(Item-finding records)
======
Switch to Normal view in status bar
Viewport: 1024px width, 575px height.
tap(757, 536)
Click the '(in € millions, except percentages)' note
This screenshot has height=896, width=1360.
======
→ WHAT YOU HAVE TO DO
Copy out, word for word, the stretch of the records above from the line containing "Click the '(in" through the end of the records.

→ EXERCISE RESPONSE
Click the '(in € millions, except percentages)' note
This screenshot has height=896, width=1360.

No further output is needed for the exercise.